きみへ

ぼくはいま29さいです。16ねんまえ、ぼくがちゅうがく1ねんせいのときに、おおきなじしんがおきました。ぼくはそのころ、ちばけんにすんでいて、あさのニュースでしりました。すごいことがおきたとおもいながらも、いつもどおりがっこうにむかいました。

いつもとなにかちがうなとおもったのは、ホームルームがはじまったときでした。せんせいはいまにもなきだしそうなめをしながら、しゅっけつかくにんをはじめました。せんせいはこわいせんせいだったので、とてもおどろきました。ともだちにせんせいのことをきいてみると、せんせいのふるさとはこうべというまちで、じしんのゆれがとてもおおきなところだということがわかりました。
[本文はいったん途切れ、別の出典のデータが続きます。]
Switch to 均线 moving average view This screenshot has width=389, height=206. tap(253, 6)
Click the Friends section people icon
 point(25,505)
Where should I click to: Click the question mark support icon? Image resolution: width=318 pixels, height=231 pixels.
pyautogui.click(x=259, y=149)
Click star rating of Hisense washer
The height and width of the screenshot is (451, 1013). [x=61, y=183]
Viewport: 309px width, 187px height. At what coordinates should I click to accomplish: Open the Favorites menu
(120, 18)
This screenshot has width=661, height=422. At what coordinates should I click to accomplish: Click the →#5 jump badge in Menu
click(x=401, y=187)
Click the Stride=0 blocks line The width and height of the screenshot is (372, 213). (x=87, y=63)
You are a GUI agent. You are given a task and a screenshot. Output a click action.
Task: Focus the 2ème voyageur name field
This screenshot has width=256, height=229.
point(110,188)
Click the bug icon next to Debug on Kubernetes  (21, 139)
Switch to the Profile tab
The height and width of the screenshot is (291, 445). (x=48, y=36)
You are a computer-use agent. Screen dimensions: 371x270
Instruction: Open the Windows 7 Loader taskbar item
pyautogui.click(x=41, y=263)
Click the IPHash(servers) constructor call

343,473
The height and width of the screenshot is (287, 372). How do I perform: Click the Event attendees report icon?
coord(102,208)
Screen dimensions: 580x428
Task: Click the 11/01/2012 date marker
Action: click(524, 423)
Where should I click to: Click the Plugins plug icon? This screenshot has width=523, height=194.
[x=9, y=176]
せんせいは、おとうさんやおかあさん、そしてともだちのしんぱいをしながら、がっこうにきていました。せんせいは、おひるにがっこうをはやびきして、ふるさとにむけてしゅっぱつしました。そしてすうじつかん、がっこうをおやすみました。ぼくはこのあさのできごとで、じしんのことをすこしだけじぶんのことのようにかんじることができました。けれど、ぼくはなにもすることができませんでした。
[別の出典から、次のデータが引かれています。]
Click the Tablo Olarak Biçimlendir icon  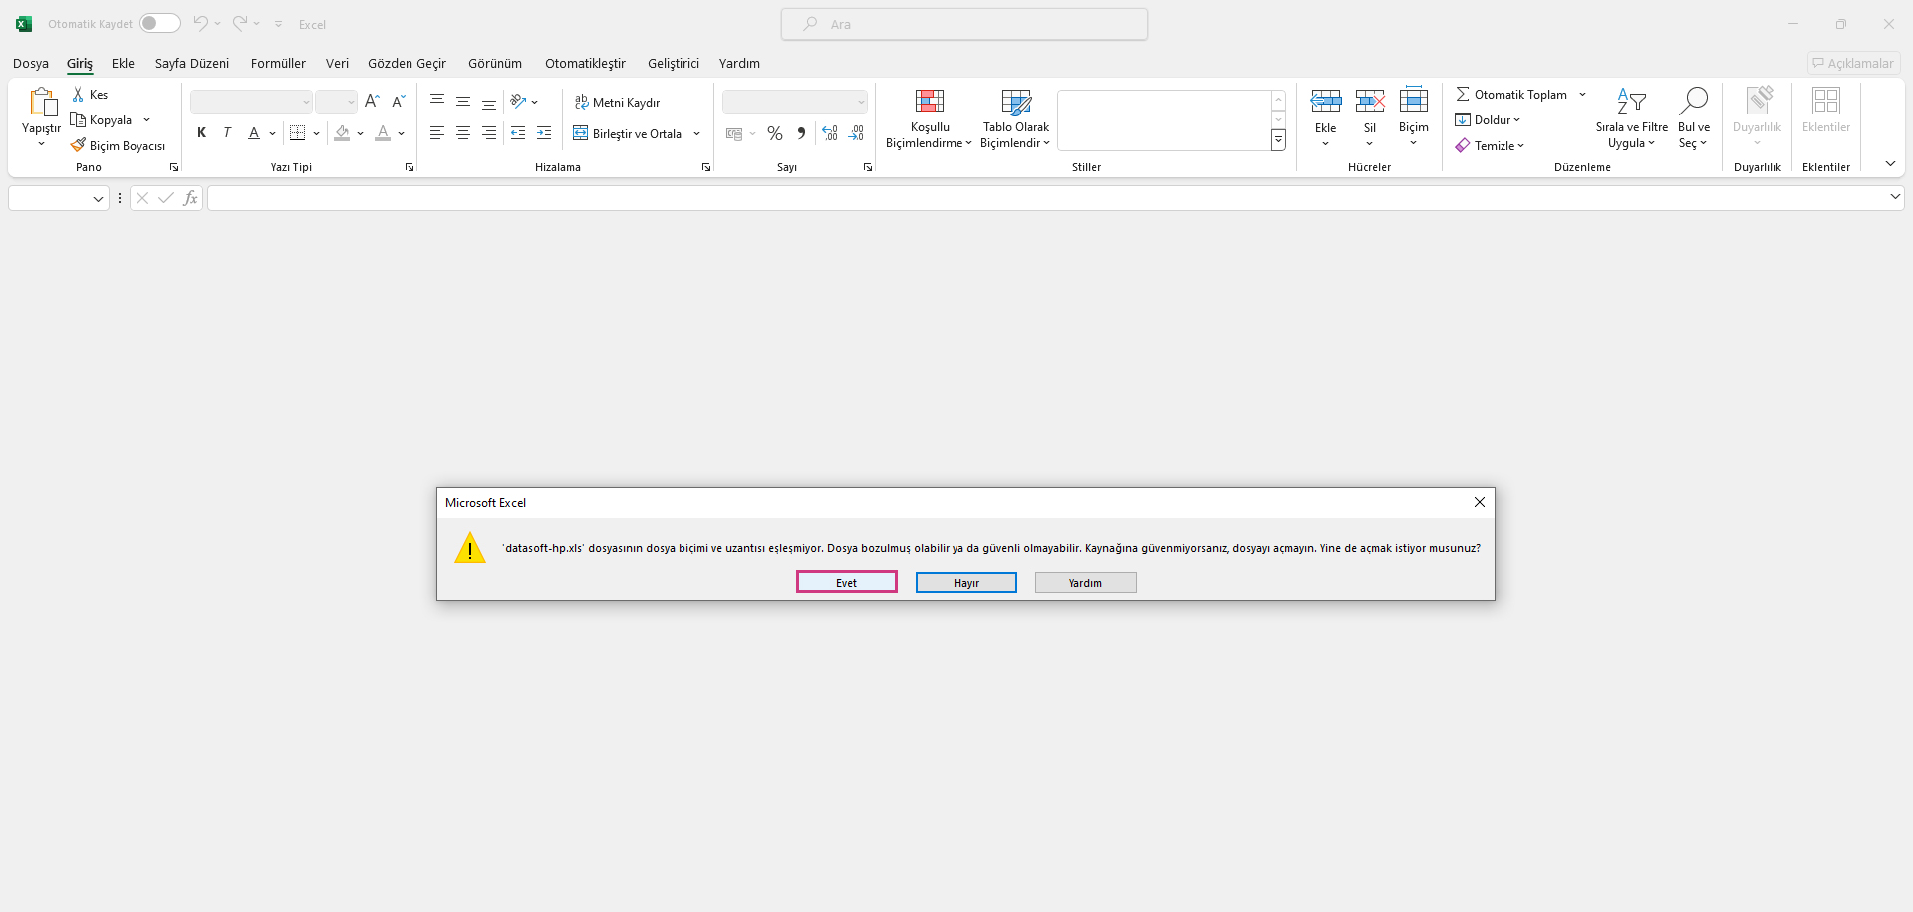click(1015, 101)
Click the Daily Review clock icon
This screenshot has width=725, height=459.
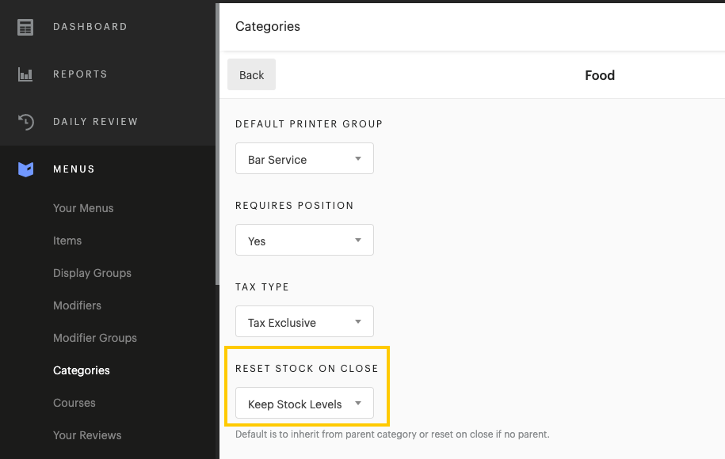coord(26,122)
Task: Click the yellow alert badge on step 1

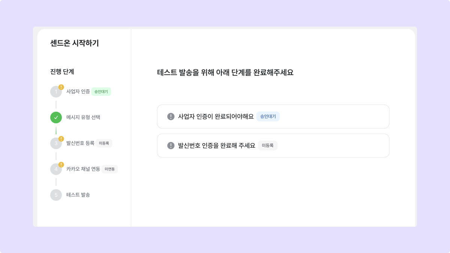Action: 61,87
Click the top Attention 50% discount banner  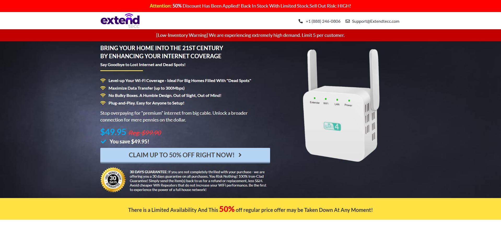251,6
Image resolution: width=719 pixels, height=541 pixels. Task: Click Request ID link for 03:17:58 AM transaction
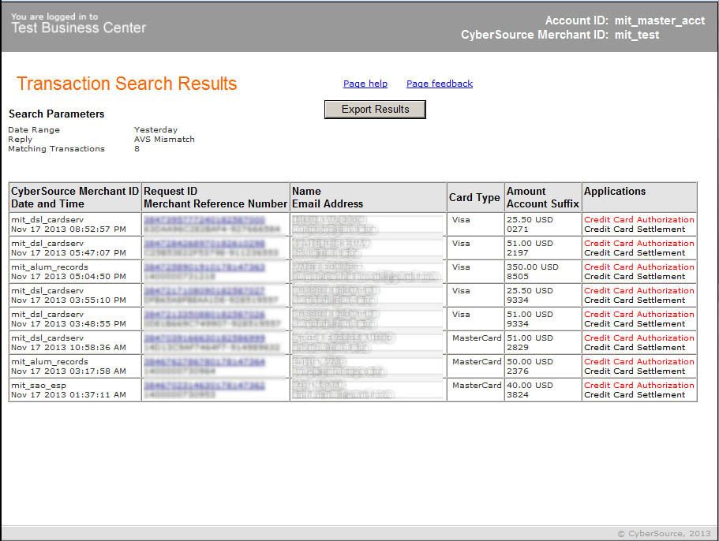pyautogui.click(x=204, y=362)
16ねんまえのじしんでは、おとなたちやおにいさん、おねえさんたちが、ちからをあわせて、そのときにできることを、いっしょうけんめいにやっていました。ぼくはテレビをとおして、おとなたちのしていることをみていました。それから16ねんたって、ぼくはおとなになりました。ぼくはいまできることをしようとおもいます。ぼくがいまできることは、おこめとやさいをうることです。そしてもらったおかねをきふすることです。

どうか、きみへ。あのとき、ぼくはなにもできなかったけれど、すこしだけでもいいのでとうほく、かんとうのともだちのことをおもってください。すこしだけでもいいので、おとなたちやおにいさん、おねえさんのせなかをみてください。そしてなにかかんがえたら、おとなたちにはなしてみてください。きみひとりではできないことでも、おとなたちがいっしょにかんがえてくれることでしょう。いま、きみがかんがえることが、みらいのおおきなちからになるとしんじています。